When the phone rang that morning a while back, twelve puppies lay sleeping in contented piles at my feet. Snuggled against their littermates, amidst the colorful toys and obstacles, just four weeks old, each pup sleeps wearing their first collar while I watch over them. As I had carefully fitted these collars, I was well aware that this was more than a necessary step in their understanding of what the world will expect of them. It was also what my friend Ginny Palmieri calls the "covenant of the collar", a symbol of my promise to them that I will do all I can as their breeder to set them into the world ready and able to deal with what comes their way.
Into the quiet sighs and contented groans of sleeping pups, the phone rang. It was Jeannie, a woman who 14 years ago had bought a puppy from me - a wonderful puppy named Jersey. Over the years, I've shared the stories of Jersey's puppyhood, adolescence, young adulthood, the move to Hawaii and the quarantine, and the move back to PA, and then back to VT where it had all started. I helped save Jersey from an inaccurate diagnosis of degenerative myelopathy and set her and her family on the right course to having a torn cruciate repaired at age 11 plus. Jersey bounced back and went on to enjoy life pain free. It had been upsetting to see how quickly vets assumed DM and pretty much gave up on an 11 year old dog in fine shape just because she was a German Shepherd. Heartening to see how well she did once given the right treatment.

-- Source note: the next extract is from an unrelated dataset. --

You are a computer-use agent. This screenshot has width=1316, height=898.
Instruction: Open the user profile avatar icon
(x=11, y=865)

Just a few weeks before, Jeannie had called to note that it was Jersey's 14th birthday, and she left a message noting with pleasure that her beloved dog had made that important milestone. And now, this morning, Jersey was dead, going on her own terms, in her own way, without much warning. Jeannie and I cried together, both of us knowing that with the close of Jersey's life, huge chapters in our lives were also closed.

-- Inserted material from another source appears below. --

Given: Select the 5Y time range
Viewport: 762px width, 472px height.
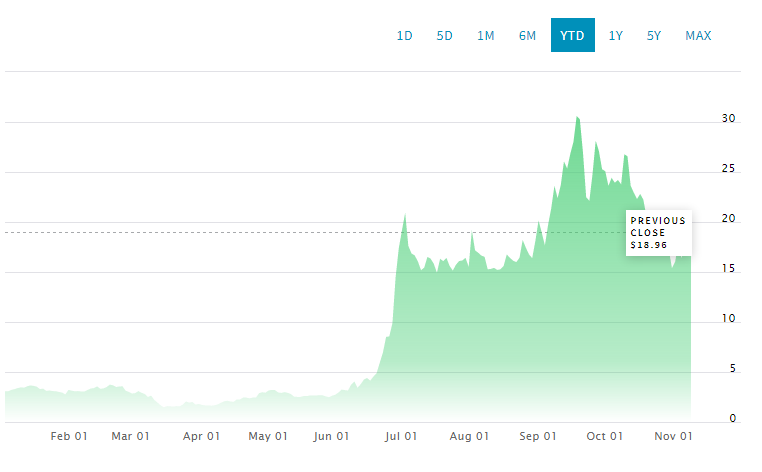Looking at the screenshot, I should [654, 36].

As I let the tears come, my gaze fell upon the puppies around me. With a pang, I wondered who I would be and where I would be and how would it be when I got the call or the letter or the email from their families telling me this same news. How long would it be for each of them? I have been extraordinarily lucky as a breeder, and the overwhelming majority of the puppies I've bred lived long lives, so early deaths, tragic deaths, rock me hard. It is as if somehow, there's been a violation of an unspoken but deeply held belief that the dogs I breed will live long and well. And yet... even the deaths of dogs who have lived long, rich lives makes my heart ache. Sometimes it feels as it the tears are rarely far away.
Twelve puppies at my feet. Twelve bundles of joy and delight and pleasure in their very beings. Twelve little souls who have honored me by making me the first stop on their life's journey, by allowing my hands and my heart to be the first to touch them. It is an honor I do not take lightly. And I readily embrace it all, even knowing full well that unless I run out of time sooner than odds might say I will, these fresh lives will someday translate in their own unique way into twelve moments of grief.
Grief being the weight of love, I do my best to honor that weight when it falls on my heart. There is little I can do except to share the grief with those who loved the dog. My gratitude for what each dog has brought into this world is evidenced by just this small thing I have to give: my willingness to be vulnerable, open, unabashed when the time comes to shed tears for a good dog.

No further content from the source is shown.